Шрифт:
Закладка:
Что делалось в Париже, пока шел процесс! Спорили, держали пари, строчили статьи, где говорилось, что все жертвы живы, но загипнотизированы и подчинены воле Ландрю. Полиция писала во все концы страны, агенты ездили по всем адресам, на которые только намекали родственники пропавших.
Дачу Ландрю в Гамбе, под Парижем, куда он возил свои жертвы, землю вокруг, ближайший пруд обшарили, перекопали, просеяли и – ничего! В печке на той же даче, где – предполагалось – преступник мог сжигать трупы, пытались сжечь теленка, но ничего не получилось.
Адвокат Моро-Джиаффери опрометчиво говорил:
– Когда Ландрю оправдают, а его оправдают обязательно за недоказанностью преступления, я возьму его к себе в секретари.

ЗАДАНИЯ:
(A) Изложите отрывок о процессе Ландрю в двух предложениях.
(B) Напишите продолжение отрывка о процессе Ландрю, начав сразу после слов адвоката.
Записи для выполнения заданий не понадобятся.

ИСХОДНЫЕ ДАННЫЕ:

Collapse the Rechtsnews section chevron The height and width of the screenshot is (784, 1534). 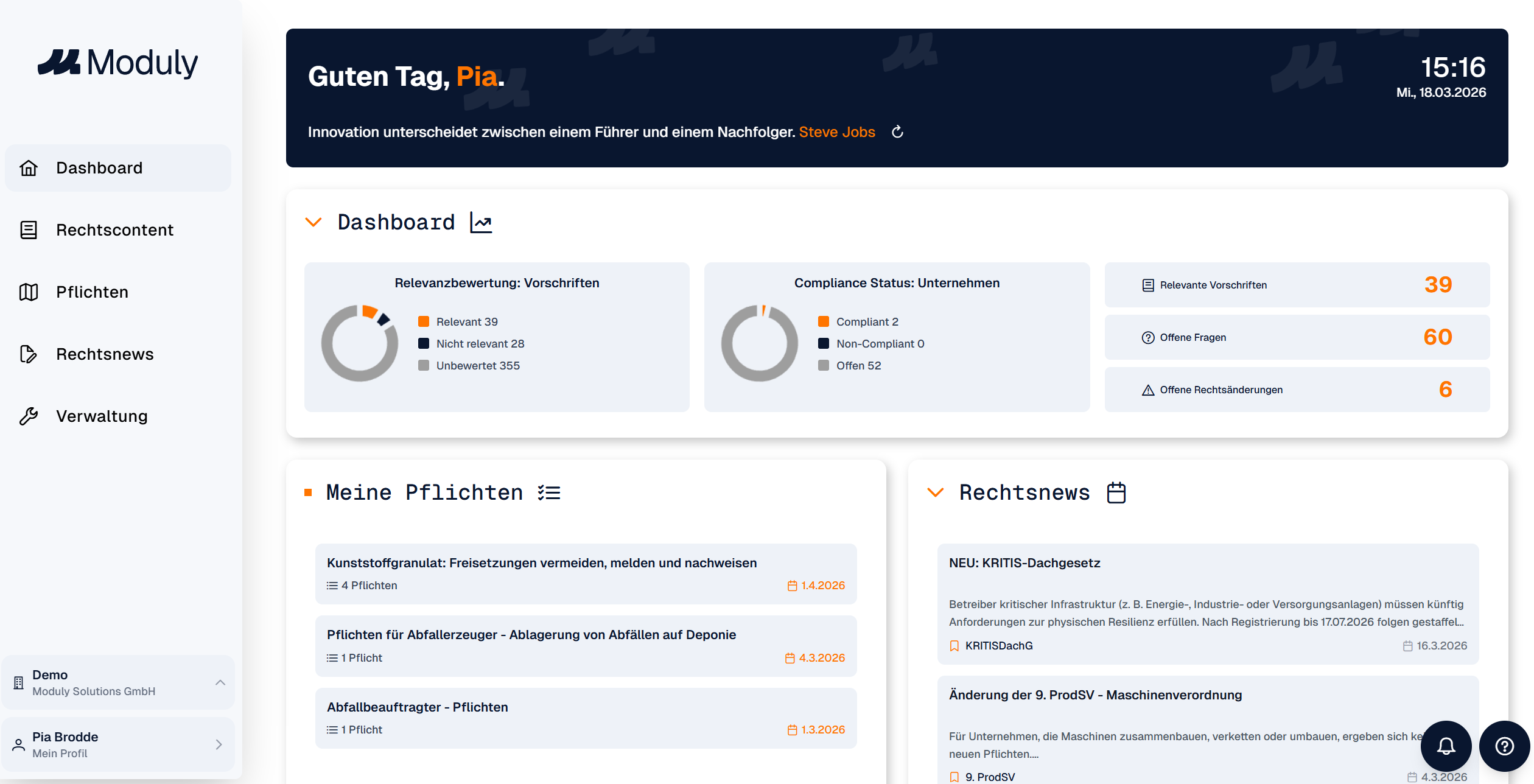click(x=936, y=492)
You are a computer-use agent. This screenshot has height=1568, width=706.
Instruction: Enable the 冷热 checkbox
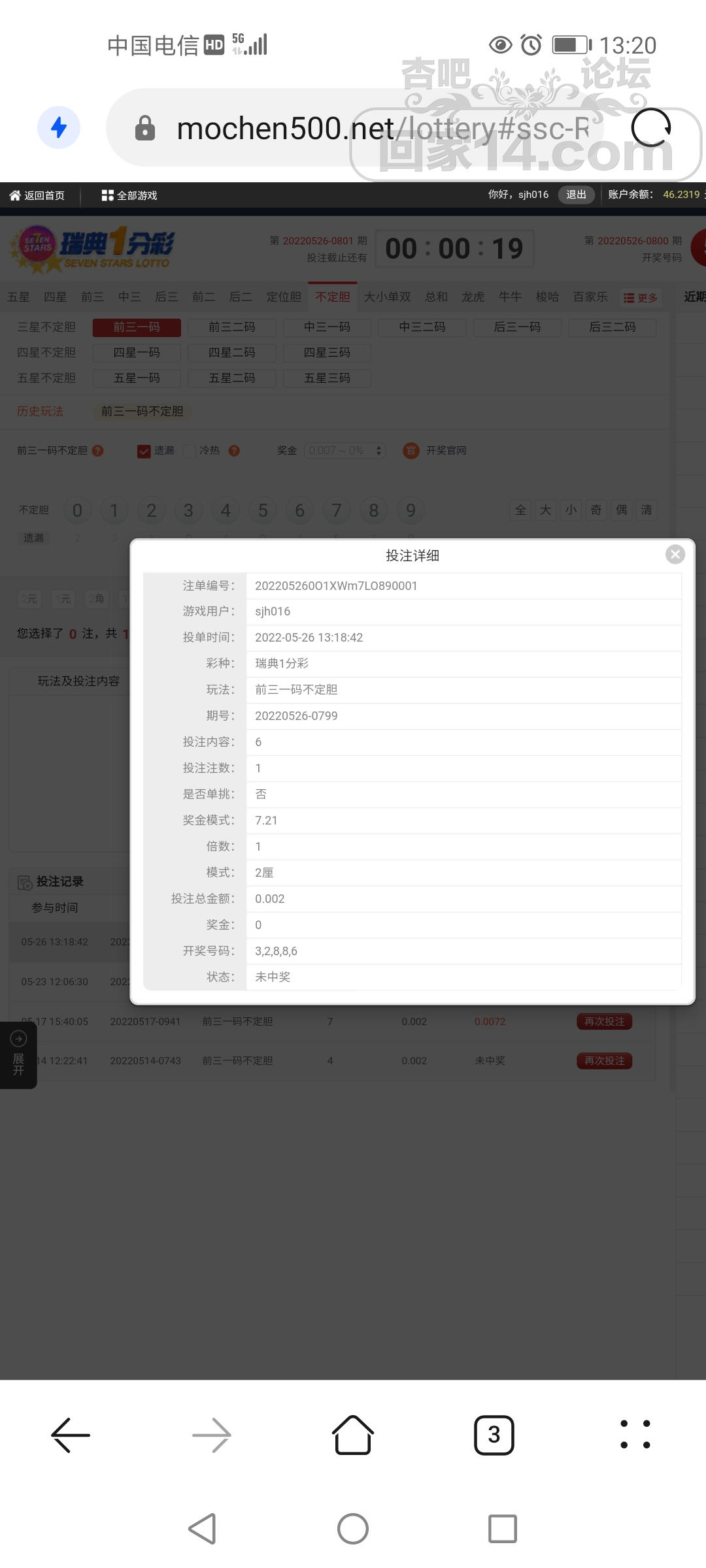click(190, 451)
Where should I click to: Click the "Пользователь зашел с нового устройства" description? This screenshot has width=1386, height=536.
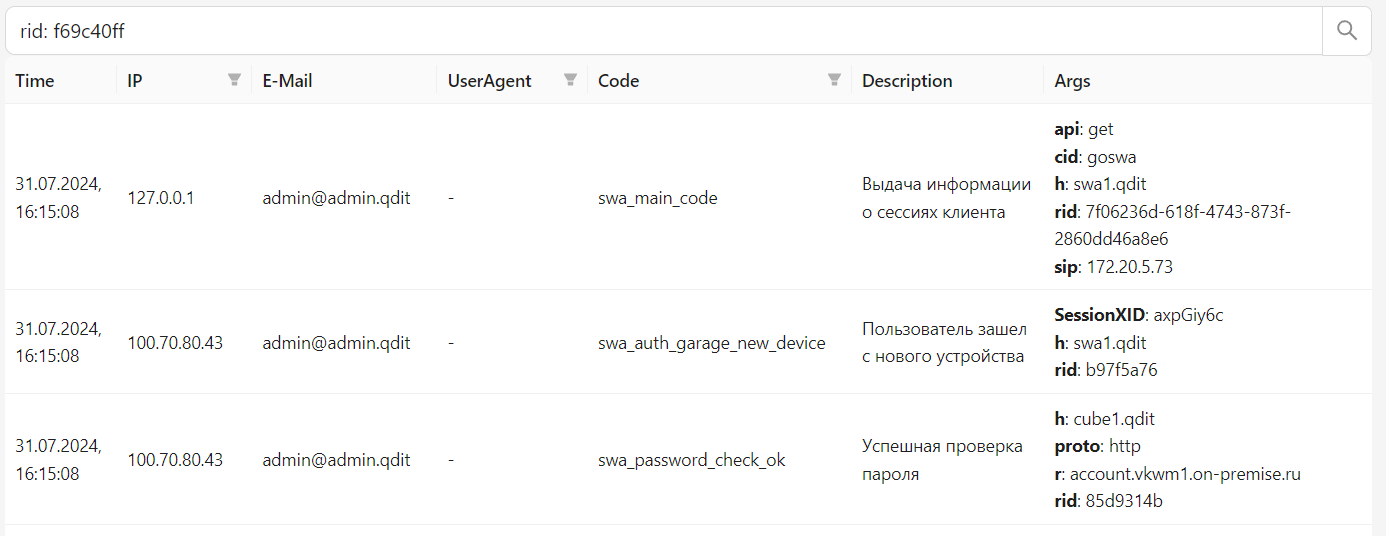pyautogui.click(x=946, y=343)
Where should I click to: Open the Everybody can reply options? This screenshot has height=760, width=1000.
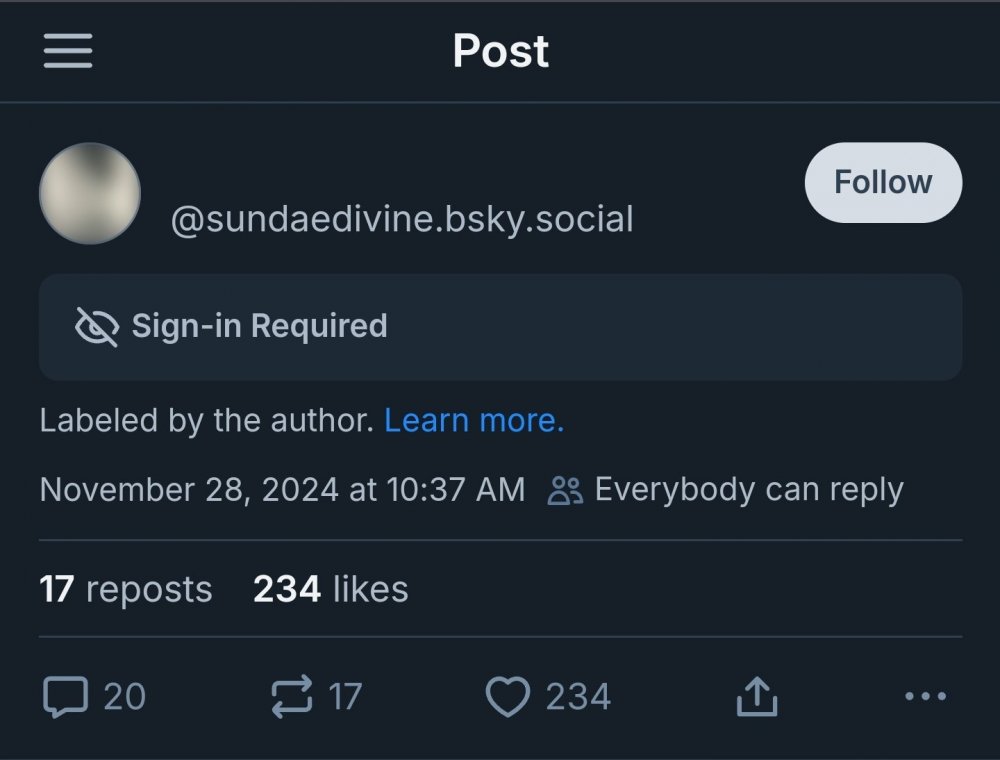point(748,489)
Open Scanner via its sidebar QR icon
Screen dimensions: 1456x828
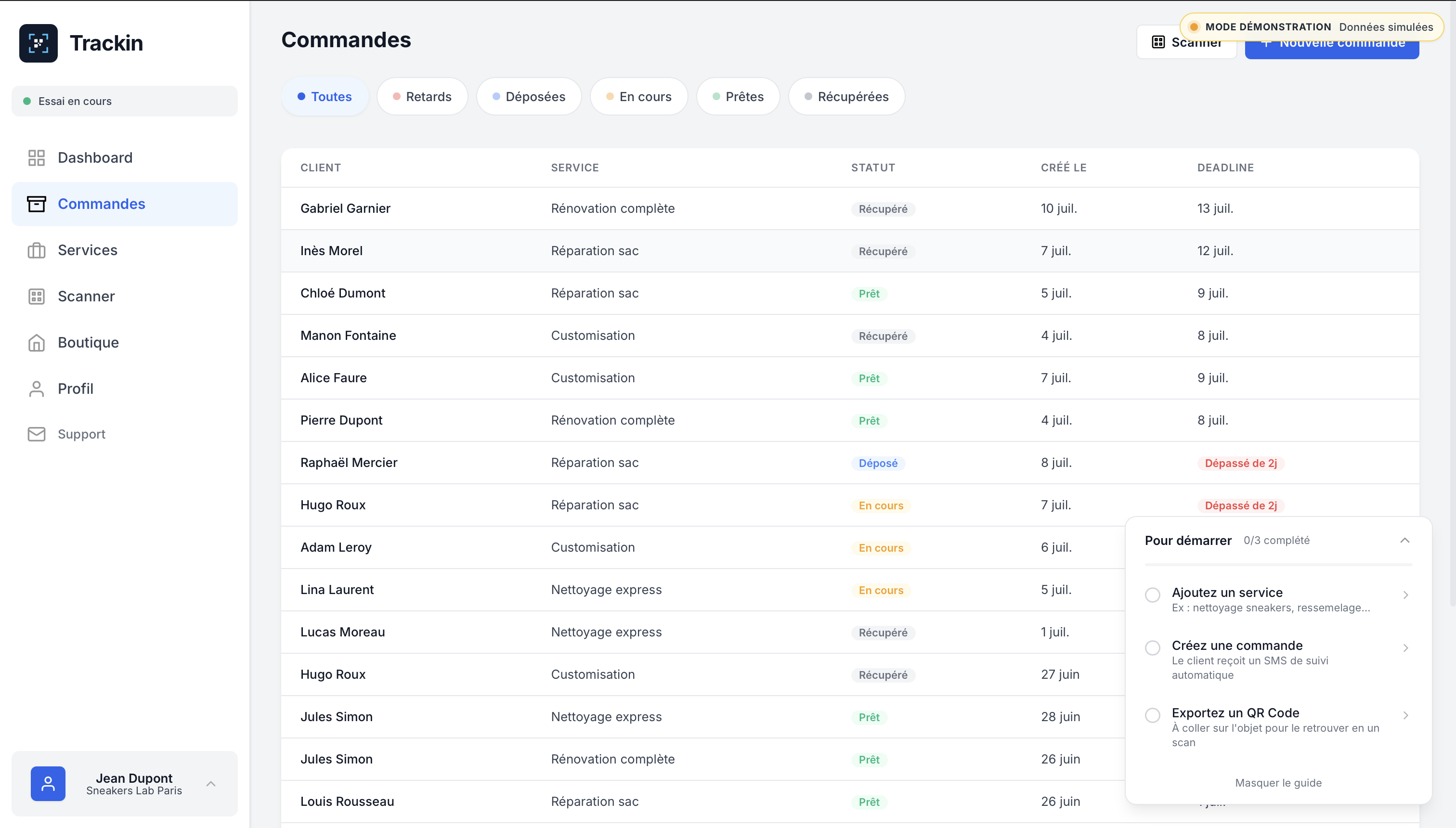click(37, 296)
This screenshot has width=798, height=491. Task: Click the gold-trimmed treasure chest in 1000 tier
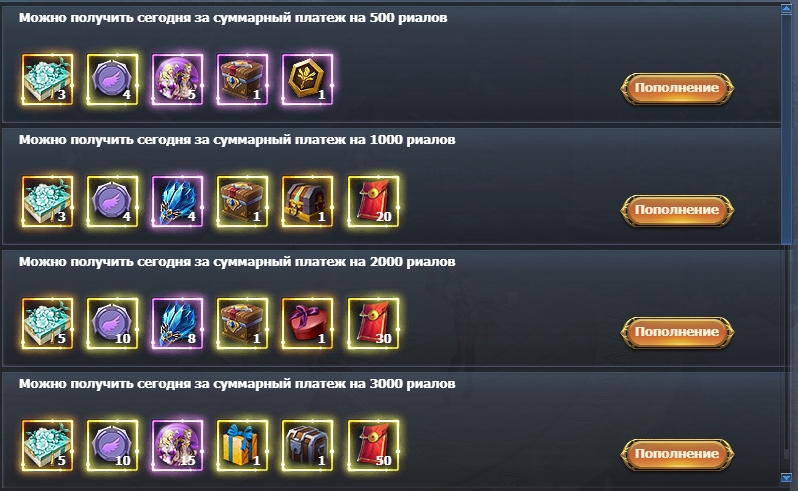click(307, 201)
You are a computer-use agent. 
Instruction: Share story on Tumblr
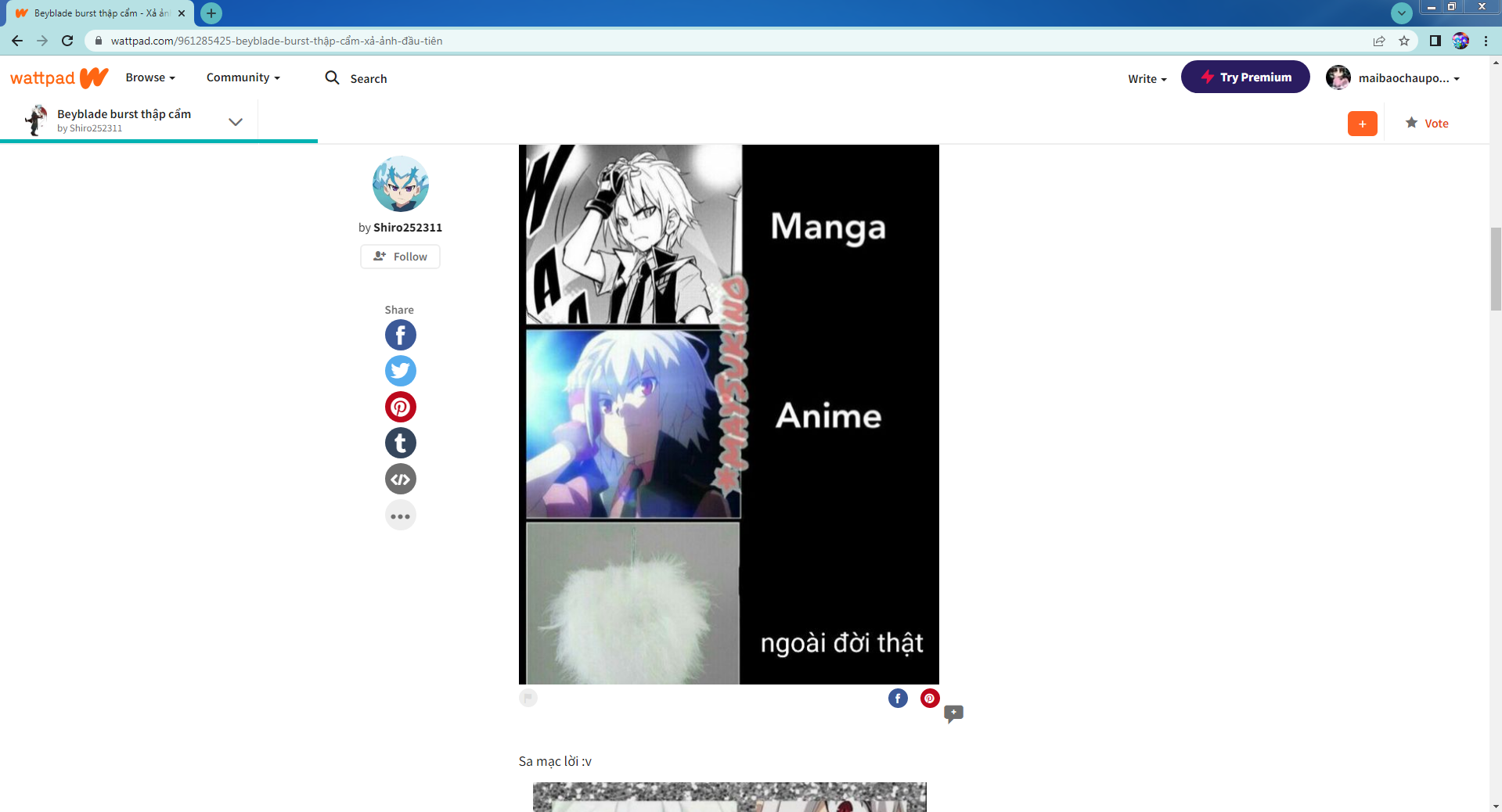[400, 443]
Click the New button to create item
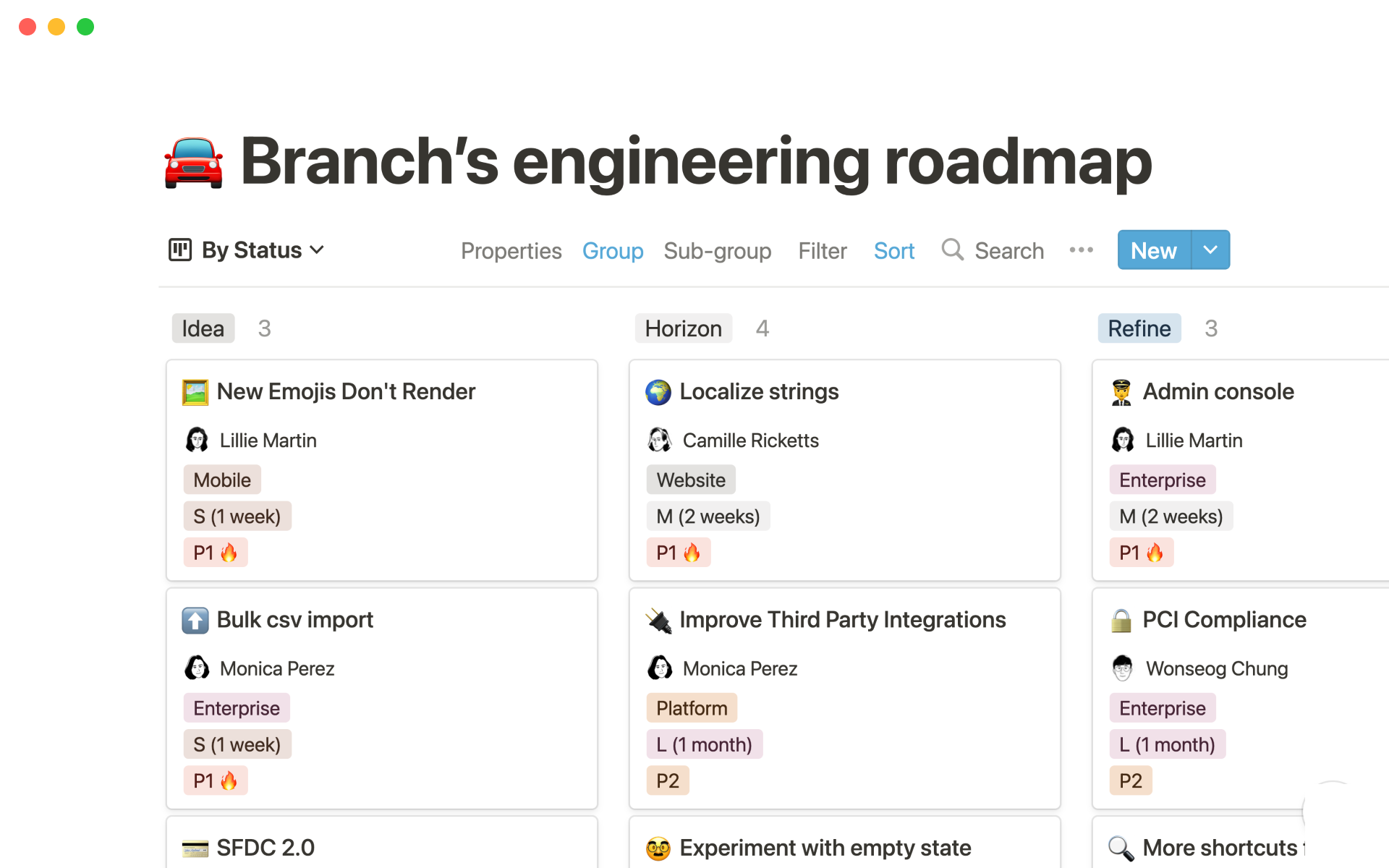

ОТВЕТЫ К ЗАДАНИЯМ:
(A) Пока в Париже шел процесс Ландрю, люди спорили и держали пари, в статьях писали, что все жертвы живы, но загипнотизированы, а полиция проверяла все адреса, на которые намекали родственники пропавших. Поиски на даче в Гамбе, в земле вокруг нее и в ближайшем пруду ничего не дали, сжечь теленка в печке не получилось, а адвокат Моро-Джиаффери опрометчиво обещал взять оправданного Ландрю к себе в секретари.

(B)
Процесс длился долго. О каждой жертве писали отдельно, помещали ее портрет. Здесь были женщины от 18 до 50 лет и двое юношей-подростков. Статьи неизменно кончались обращением ко всем с просьбой сообщить, если что-либо известно о местопребывании данного лица.
Наступил сенсационный день, ожидаемый всем Парижем: на суде должна была выступить женщина, которая в этот же период встречалась с Ландрю (ездила с ним на его дачу), но осталась жива. Сенсации не получилось. Она сказала, что воспоминания о встречах с Ландрю ничем не омрачены, и разрыдалась.
В нашей типографии тоже спорили с пеной у рта. Все перессорились. Даже французы перестали работать (вообще, они прекрасные работники, вне зависимости от профессии, у них очень развито чувство ответственности за порученное им дело, я всегда любуюсь четкостью их работы).
Ссорься не ссорься, а Ландрю унес свою тайну с собой: как уничтожал он такое количество людей, куда он девал их тела и, наконец, чем он, пожилой, некрасивый и небогатый, приобретал такую власть над женщинами?..
Раз речь зашла о казни, попутно можно вспомнить и о палаче. В нашу бытность во Франции палачом Парижа был г. Дейблер (Deybler).
Должность потомственная – его отец тоже был палачом.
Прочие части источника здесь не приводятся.